This calculator queries the ScottishFixer MCP server in real time and returns an indicative UK Audio-Visual Expenditure Credit figure. It applies the 34 percent headline gross rate for film and HETV (around 25.5 percent net after corporation tax) and the 39 percent gross uplift for animation, children's TV and qualifying UK independent film under 15 million pounds (around 29.25 percent net), then multiplies by your eligible UK core spend.
It is not tax advice and it does not bind HMRC or the BFI. Real claims turn on the BFI cultural test, the 10 percent UK spend minimum, the qualifying Production Company structure, the per-hour HETV thresholds and the live rates at the time of filing. Use this for budgeting and for shortlisting Scotland against other UK and European jurisdictions. When the brief is real, send it over and we structure properly.
What this tool can't see
- BFI cultural certification. The cultural test, or qualifying co-production status under one of the UK's bilateral treaties, has to land. Most properly structured drama, film and animation projects pass, but the test is real.
- 10 percent UK spend minimum. At least 10 percent of total core expenditure must be UK-spent. Spend incurred outside the UK does not count, even if paid by the UK Production Company.
- HETV per-hour and slot thresholds. High-end TV needs at least 1 million pounds per broadcast hour and 30-minute minimum slot length. Below that, the project is not HETV for AVEC purposes.
- Production Company structure. The claimant must be a UK Film Production Company or TV Production Company (single corporate vehicle per project). International productions either incorporate their own UK FPC/TPC or partner with a service production company that owns the FPC and makes the claim.
- Net rate is approximate. The net effective rate (around 25.5 percent for the standard tier, 29.25 percent for the uplift) assumes the 25 percent corporation tax rate. Tax position varies by company.

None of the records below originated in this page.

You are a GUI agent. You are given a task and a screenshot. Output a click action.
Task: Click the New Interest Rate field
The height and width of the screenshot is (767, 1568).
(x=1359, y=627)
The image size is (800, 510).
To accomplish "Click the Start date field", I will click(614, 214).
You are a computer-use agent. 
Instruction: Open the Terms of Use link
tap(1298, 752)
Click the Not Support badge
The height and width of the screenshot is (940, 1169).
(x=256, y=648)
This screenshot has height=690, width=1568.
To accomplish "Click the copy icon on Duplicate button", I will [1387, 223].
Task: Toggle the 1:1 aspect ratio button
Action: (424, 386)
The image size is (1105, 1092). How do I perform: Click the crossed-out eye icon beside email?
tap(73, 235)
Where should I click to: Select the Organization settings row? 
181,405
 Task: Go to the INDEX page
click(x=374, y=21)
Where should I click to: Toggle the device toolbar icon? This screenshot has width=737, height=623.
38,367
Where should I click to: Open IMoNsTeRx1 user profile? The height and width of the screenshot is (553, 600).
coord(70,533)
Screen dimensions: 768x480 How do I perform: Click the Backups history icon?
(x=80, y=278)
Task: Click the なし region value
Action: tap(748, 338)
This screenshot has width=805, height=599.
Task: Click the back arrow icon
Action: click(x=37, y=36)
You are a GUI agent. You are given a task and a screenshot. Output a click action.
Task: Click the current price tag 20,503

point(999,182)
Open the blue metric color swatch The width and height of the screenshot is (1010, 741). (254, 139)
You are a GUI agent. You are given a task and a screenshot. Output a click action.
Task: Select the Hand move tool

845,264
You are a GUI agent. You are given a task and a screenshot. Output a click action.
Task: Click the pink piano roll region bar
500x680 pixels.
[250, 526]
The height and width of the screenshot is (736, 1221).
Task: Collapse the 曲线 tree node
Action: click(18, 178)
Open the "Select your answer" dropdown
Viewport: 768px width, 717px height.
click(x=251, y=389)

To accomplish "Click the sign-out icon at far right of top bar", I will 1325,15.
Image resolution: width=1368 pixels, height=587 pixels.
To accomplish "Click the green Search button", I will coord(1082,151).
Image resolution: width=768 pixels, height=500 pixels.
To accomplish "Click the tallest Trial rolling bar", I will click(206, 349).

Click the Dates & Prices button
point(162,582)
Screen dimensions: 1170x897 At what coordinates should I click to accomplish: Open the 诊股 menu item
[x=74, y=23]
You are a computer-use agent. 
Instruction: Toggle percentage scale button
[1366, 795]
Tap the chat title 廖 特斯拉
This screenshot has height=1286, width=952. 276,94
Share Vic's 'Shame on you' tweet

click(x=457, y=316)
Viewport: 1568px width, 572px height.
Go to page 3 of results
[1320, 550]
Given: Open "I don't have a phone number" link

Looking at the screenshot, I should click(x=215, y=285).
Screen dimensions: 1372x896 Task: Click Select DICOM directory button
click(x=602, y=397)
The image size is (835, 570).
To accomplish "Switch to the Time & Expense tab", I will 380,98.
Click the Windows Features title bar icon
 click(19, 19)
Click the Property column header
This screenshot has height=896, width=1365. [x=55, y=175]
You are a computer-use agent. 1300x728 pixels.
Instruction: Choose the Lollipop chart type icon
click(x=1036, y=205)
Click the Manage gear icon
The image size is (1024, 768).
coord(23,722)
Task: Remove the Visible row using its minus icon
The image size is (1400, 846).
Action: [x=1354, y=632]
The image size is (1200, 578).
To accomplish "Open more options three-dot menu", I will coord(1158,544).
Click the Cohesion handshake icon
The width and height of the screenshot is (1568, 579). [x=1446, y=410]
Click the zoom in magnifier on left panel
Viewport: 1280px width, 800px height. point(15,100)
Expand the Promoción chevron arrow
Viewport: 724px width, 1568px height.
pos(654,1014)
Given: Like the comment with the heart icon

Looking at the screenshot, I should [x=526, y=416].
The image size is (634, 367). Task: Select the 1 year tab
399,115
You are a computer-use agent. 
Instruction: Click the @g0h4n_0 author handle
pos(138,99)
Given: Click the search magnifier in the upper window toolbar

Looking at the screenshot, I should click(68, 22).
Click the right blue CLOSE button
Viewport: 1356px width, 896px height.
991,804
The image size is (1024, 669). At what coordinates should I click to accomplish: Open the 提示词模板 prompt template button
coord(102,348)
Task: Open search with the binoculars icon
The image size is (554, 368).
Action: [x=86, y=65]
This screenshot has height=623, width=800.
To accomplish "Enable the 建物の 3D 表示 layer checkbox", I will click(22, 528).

- Transition window. Productions that started principal photography before April 2025 could elect to stay on the old Film Tax Relief / HETV Tax Relief regimes until 31 March 2027. Check which regime your project sits in before filing.
- Screen Scotland funding is separate. AVEC sits on top of any Screen Scotland production funding, which is a discretionary award, not a tax credit. Productions shooting in Scotland are a UK shoot for AVEC purposes.